The records below are to be duplicated character for character.

Collected data
++++++++++++++++++++
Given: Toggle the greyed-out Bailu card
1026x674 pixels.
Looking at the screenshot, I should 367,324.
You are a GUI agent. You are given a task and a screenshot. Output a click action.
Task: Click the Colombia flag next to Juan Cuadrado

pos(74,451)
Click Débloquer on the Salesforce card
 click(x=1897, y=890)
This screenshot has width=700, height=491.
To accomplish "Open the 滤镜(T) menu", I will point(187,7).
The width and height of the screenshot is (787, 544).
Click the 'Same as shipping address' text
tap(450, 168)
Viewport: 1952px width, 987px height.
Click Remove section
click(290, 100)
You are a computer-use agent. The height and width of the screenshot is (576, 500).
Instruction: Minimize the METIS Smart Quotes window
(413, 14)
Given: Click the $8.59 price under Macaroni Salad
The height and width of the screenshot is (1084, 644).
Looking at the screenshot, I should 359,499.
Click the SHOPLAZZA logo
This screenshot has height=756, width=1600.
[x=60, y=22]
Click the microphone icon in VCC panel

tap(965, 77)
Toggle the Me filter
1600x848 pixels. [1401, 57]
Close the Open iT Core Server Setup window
++++++++++++++++++++
EXERCISE SOLUTION:
Given: Toggle the greyed-out Bailu card
1026x674 pixels.
Looking at the screenshot, I should 367,324.
You are a GUI agent. You are given a task and a screenshot. Output a click action.
Task: Click the Colombia flag next to Juan Cuadrado

pos(74,451)
Click Débloquer on the Salesforce card
 click(x=1897, y=890)
This screenshot has width=700, height=491.
To accomplish "Open the 滤镜(T) menu", I will point(187,7).
The width and height of the screenshot is (787, 544).
Click the 'Same as shipping address' text
tap(450, 168)
Viewport: 1952px width, 987px height.
Click Remove section
click(290, 100)
You are a computer-use agent. The height and width of the screenshot is (576, 500).
Instruction: Minimize the METIS Smart Quotes window
(413, 14)
Given: Click the $8.59 price under Macaroni Salad
The height and width of the screenshot is (1084, 644).
Looking at the screenshot, I should 359,499.
Click the SHOPLAZZA logo
This screenshot has height=756, width=1600.
[x=60, y=22]
Click the microphone icon in VCC panel

tap(965, 77)
Toggle the Me filter
1600x848 pixels. [1401, 57]
Close the Open iT Core Server Setup window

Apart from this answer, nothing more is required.